▸ **Work to do**
Tally the lines of the records that contain the string "Task", treating uppercase and lowercase letters as distinct, and give only the resulting number.

▸ **Exercise materials**
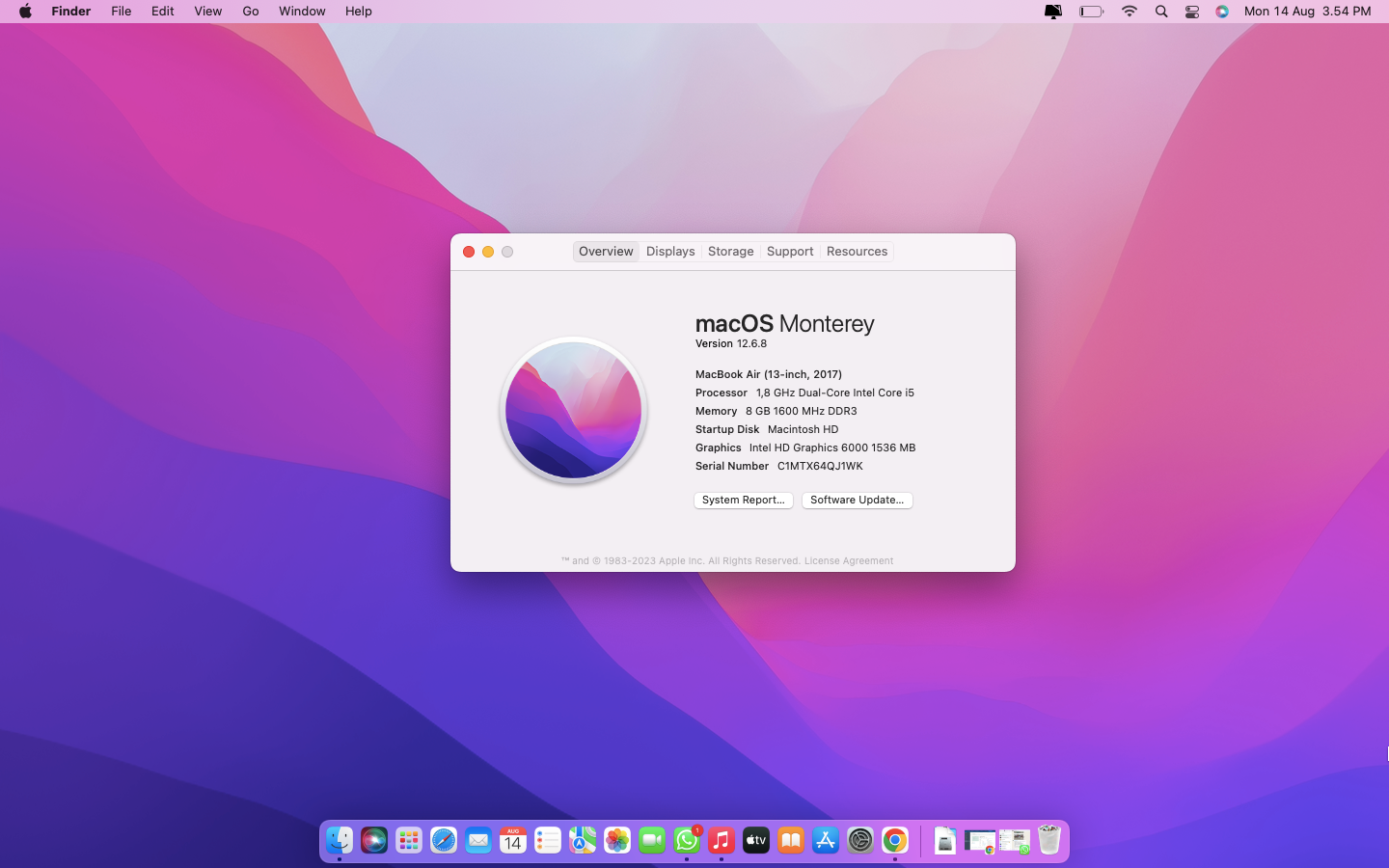1389x868 pixels.
Task: Launch the App Store from the Dock
Action: point(826,841)
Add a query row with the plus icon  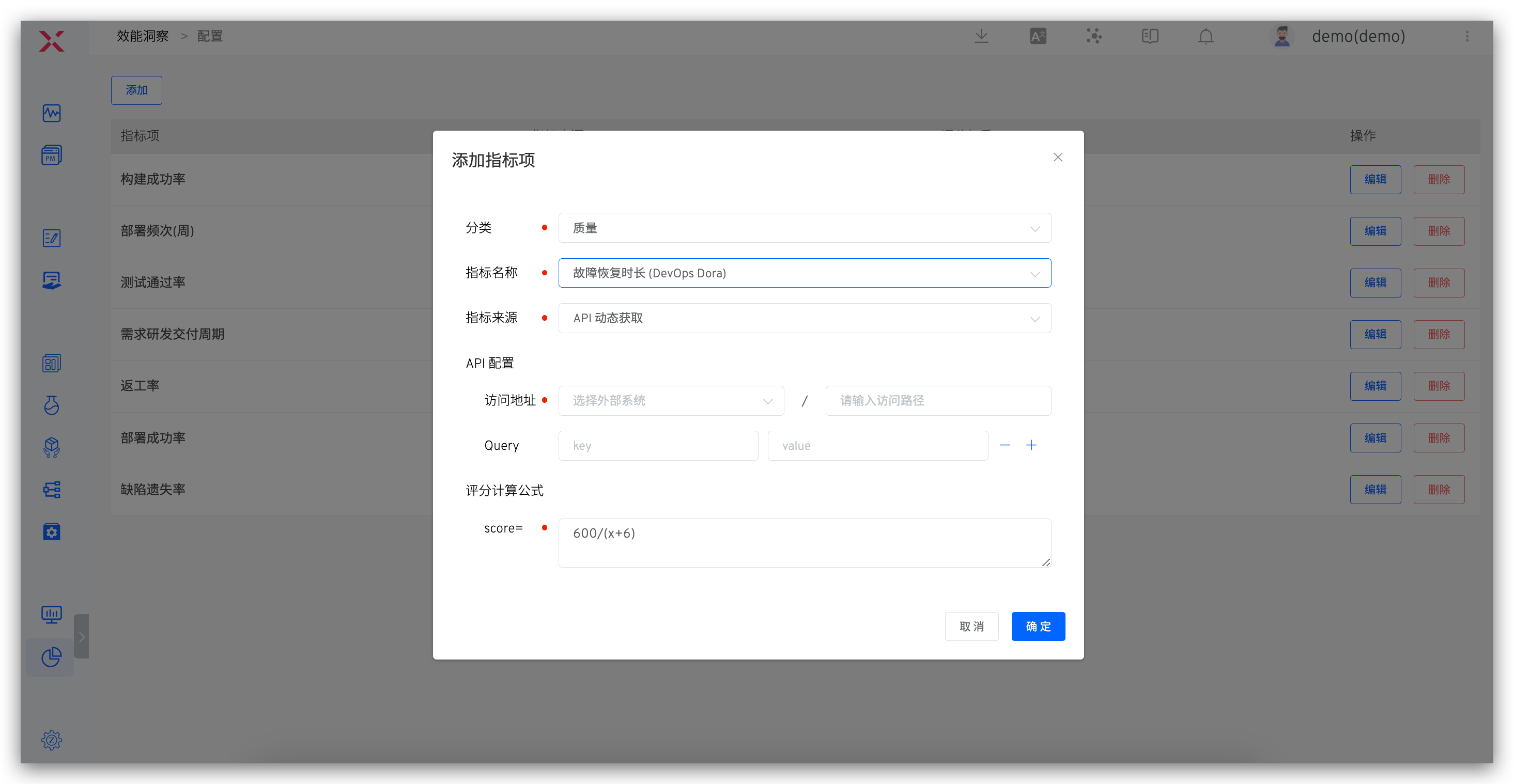click(1032, 445)
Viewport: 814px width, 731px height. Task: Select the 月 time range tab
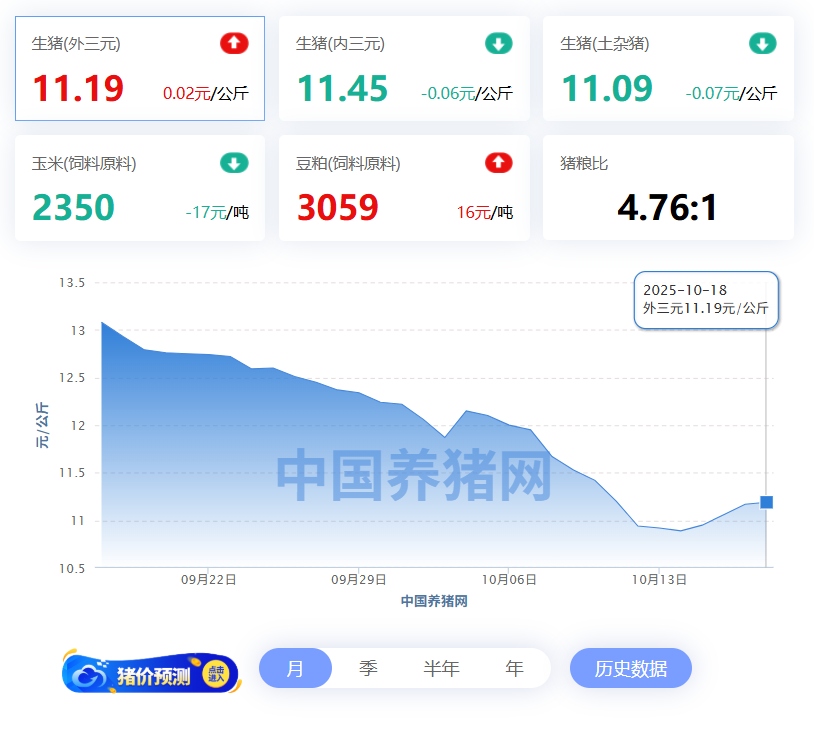(295, 669)
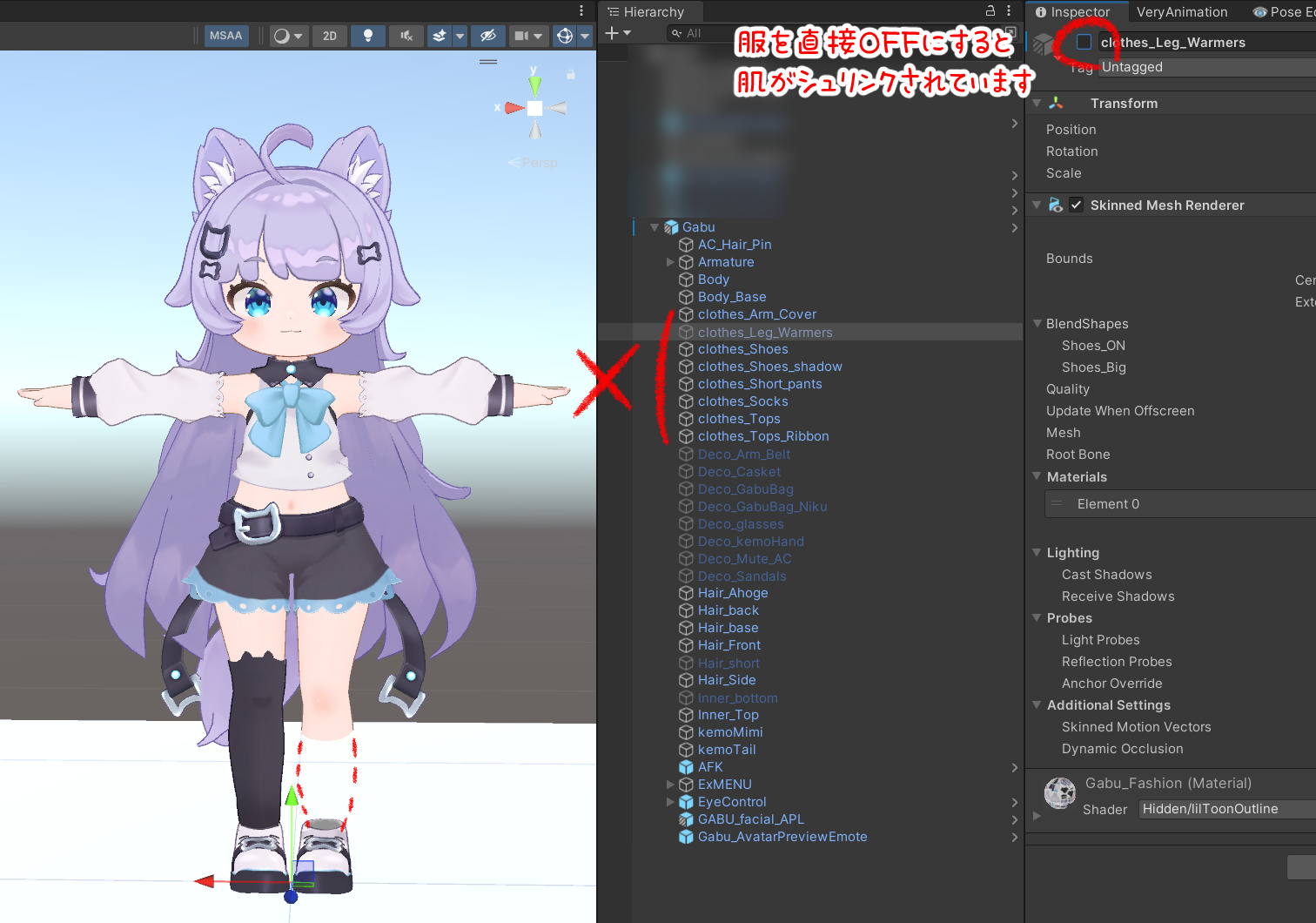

▸ **Solution**
2